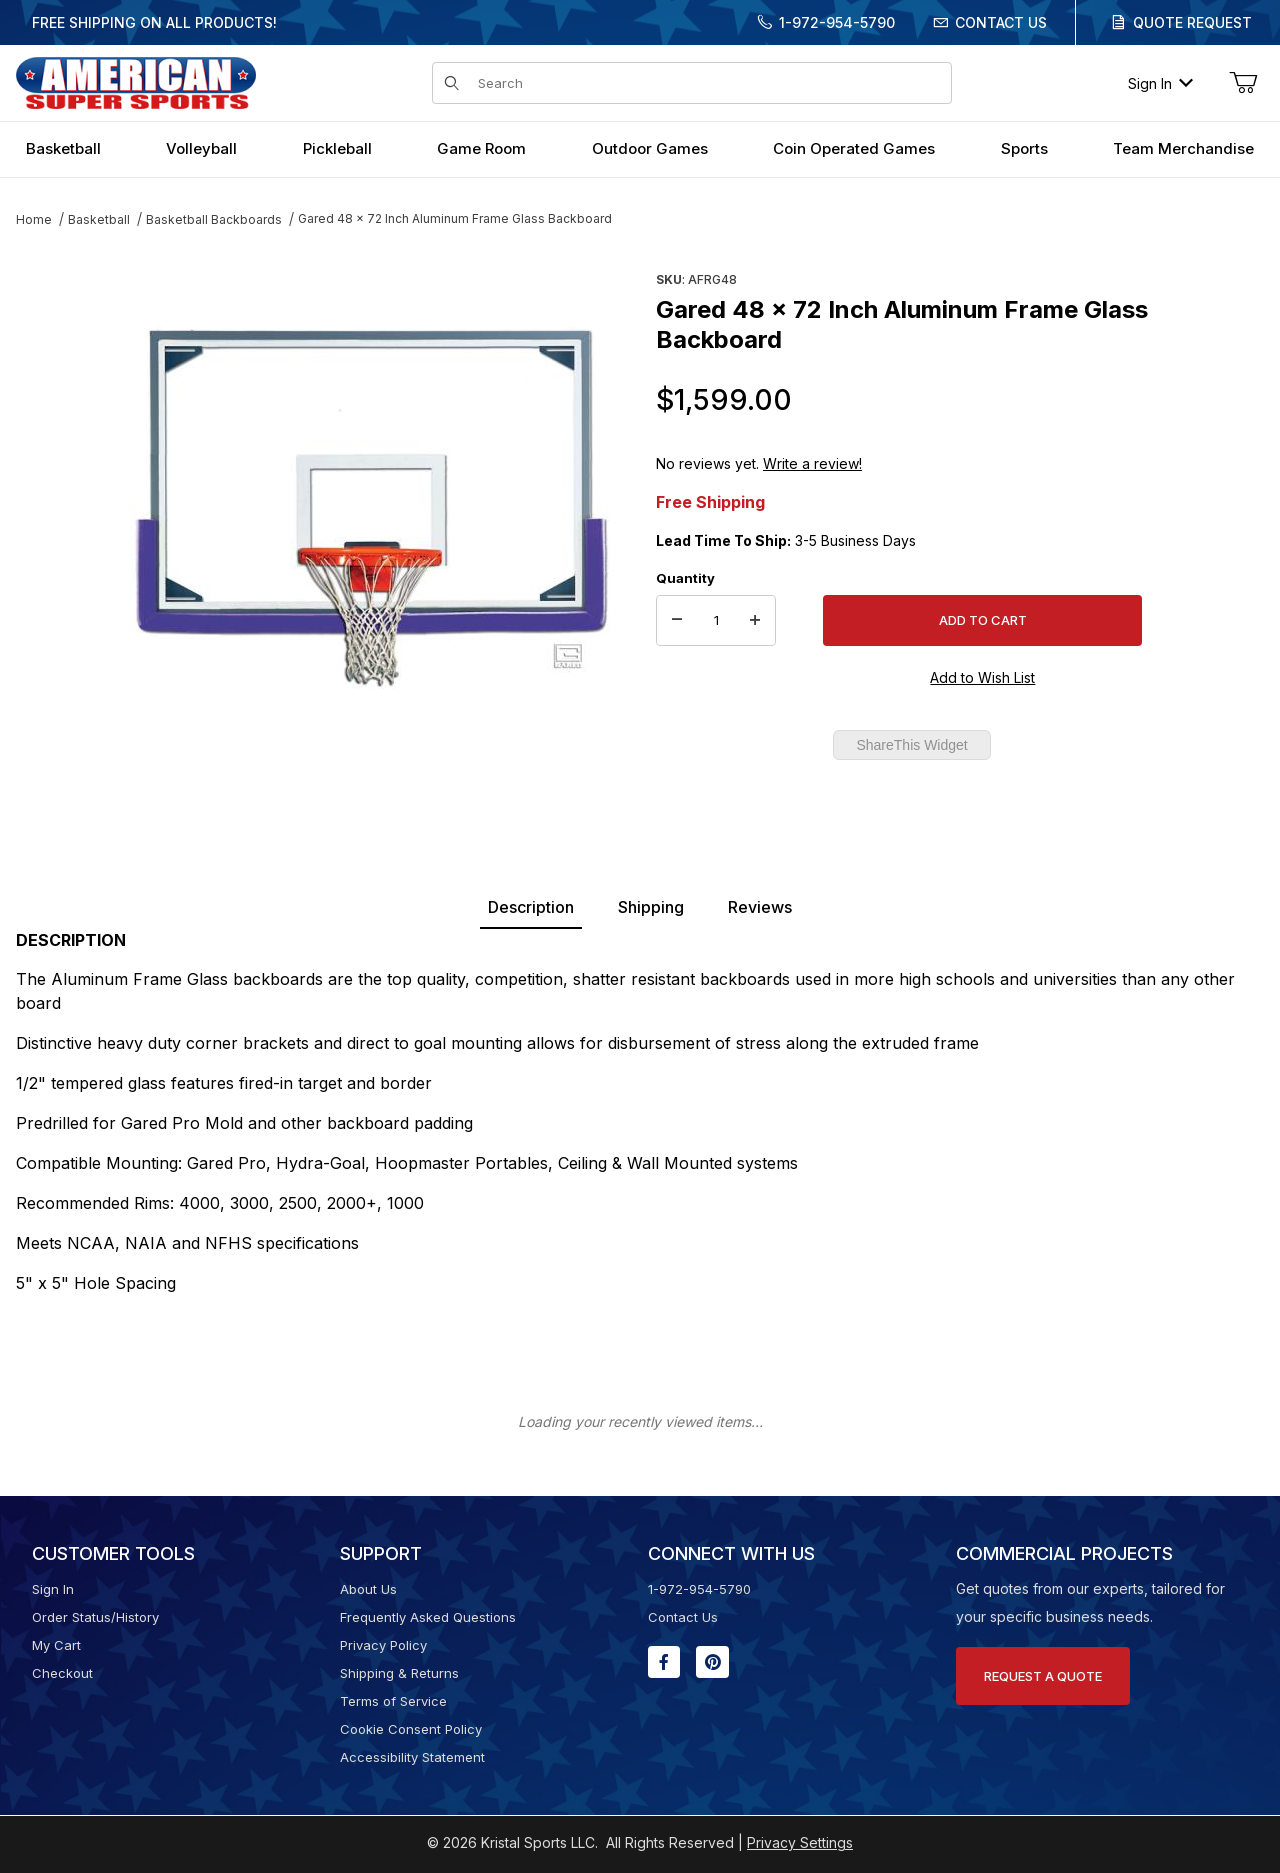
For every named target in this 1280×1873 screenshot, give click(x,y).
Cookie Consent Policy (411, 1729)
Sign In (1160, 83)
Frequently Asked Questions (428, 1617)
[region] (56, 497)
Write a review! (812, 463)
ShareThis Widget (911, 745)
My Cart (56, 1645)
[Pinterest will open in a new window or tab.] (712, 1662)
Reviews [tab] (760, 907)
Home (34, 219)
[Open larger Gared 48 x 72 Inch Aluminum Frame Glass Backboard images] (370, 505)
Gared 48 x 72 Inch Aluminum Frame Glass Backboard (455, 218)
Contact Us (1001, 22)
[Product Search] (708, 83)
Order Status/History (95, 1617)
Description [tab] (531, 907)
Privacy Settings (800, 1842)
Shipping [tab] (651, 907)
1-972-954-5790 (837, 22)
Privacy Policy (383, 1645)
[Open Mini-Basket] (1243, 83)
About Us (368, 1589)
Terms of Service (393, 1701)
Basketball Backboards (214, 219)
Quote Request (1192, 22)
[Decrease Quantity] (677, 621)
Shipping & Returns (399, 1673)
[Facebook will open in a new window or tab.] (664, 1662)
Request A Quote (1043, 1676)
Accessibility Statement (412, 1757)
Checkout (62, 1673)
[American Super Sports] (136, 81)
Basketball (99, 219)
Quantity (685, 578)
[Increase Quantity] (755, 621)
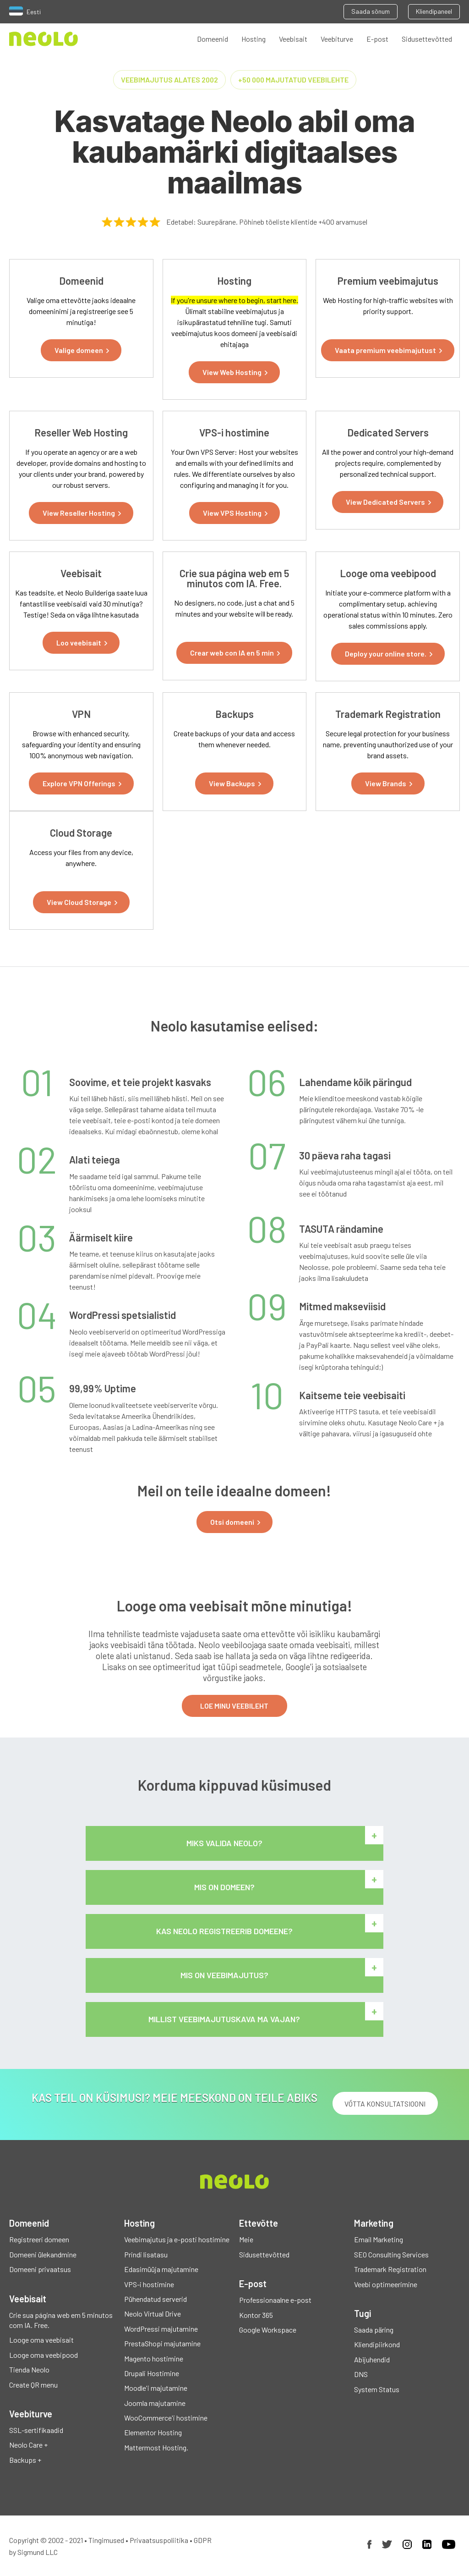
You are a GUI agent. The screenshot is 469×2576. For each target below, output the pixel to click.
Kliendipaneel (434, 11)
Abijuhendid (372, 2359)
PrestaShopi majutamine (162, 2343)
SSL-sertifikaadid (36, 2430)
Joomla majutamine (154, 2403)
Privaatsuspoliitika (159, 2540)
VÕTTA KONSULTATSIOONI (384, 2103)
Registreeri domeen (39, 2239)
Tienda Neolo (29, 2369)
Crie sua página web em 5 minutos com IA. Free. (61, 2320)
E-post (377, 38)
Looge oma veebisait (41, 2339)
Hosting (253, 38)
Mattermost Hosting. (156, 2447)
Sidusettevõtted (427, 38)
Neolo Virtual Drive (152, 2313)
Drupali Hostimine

**YOUR TASK**
Recast every line of the listing above as a Markdown table with two columns, Row for the line's number and Line for its text, skipping blank lines. Leave the pictures out.

**WRITTEN REPLY**
| Row | Line |
|---|---|
| 1 | For every named target in this 1280×1873 screenshot, give click(x,y). |
| 2 | Cookie Consent Policy (411, 1729) |
| 3 | Sign In (1160, 83) |
| 4 | Frequently Asked Questions (428, 1617) |
| 5 | [region] (56, 497) |
| 6 | Write a review! (812, 463) |
| 7 | ShareThis Widget (911, 745) |
| 8 | My Cart (56, 1645) |
| 9 | [Pinterest will open in a new window or tab.] (712, 1662) |
| 10 | Reviews [tab] (760, 907) |
| 11 | Home (34, 219) |
| 12 | [Open larger Gared 48 x 72 Inch Aluminum Frame Glass Backboard images] (370, 505) |
| 13 | Gared 48 x 72 Inch Aluminum Frame Glass Backboard (455, 218) |
| 14 | Contact Us (1001, 22) |
| 15 | [Product Search] (708, 83) |
| 16 | Order Status/History (95, 1617) |
| 17 | Description [tab] (531, 907) |
| 18 | Privacy Settings (800, 1842) |
| 19 | Shipping [tab] (651, 907) |
| 20 | 1-972-954-5790 (837, 22) |
| 21 | Privacy Policy (383, 1645) |
| 22 | [Open Mini-Basket] (1243, 83) |
| 23 | About Us (368, 1589) |
| 24 | Terms of Service (393, 1701) |
| 25 | Basketball Backboards (214, 219) |
| 26 | Quote Request (1192, 22) |
| 27 | [Decrease Quantity] (677, 621) |
| 28 | Shipping & Returns (399, 1673) |
| 29 | [Facebook will open in a new window or tab.] (664, 1662) |
| 30 | Request A Quote (1043, 1676) |
| 31 | Accessibility Statement (412, 1757) |
| 32 | Checkout (62, 1673) |
| 33 | [American Super Sports] (136, 81) |
| 34 | Basketball (99, 219) |
| 35 | Quantity (685, 578) |
| 36 | [Increase Quantity] (755, 621) |
| 37 | You are a GUI agent. The screenshot is 469×2576. For each target below, output the pixel to click. |
| 38 | Kliendipaneel (434, 11) |
| 39 | Abijuhendid (372, 2359) |
| 40 | PrestaShopi majutamine (162, 2343) |
| 41 | SSL-sertifikaadid (36, 2430) |
| 42 | Joomla majutamine (154, 2403) |
| 43 | Privaatsuspoliitika (159, 2540) |
| 44 | VÕTTA KONSULTATSIOONI (384, 2103) |
| 45 | Registreeri domeen (39, 2239) |
| 46 | Tienda Neolo (29, 2369) |
| 47 | Crie sua página web em 5 minutos com IA. Free. (61, 2320) |
| 48 | E-post (377, 38) |
| 49 | Looge oma veebisait (41, 2339) |
| 50 | Hosting (253, 38) |
| 51 | Mattermost Hosting. (156, 2447) |
| 52 | Sidusettevõtted (427, 38) |
| 53 | Neolo Virtual Drive (152, 2313) |
| 54 | Drupali Hostimine |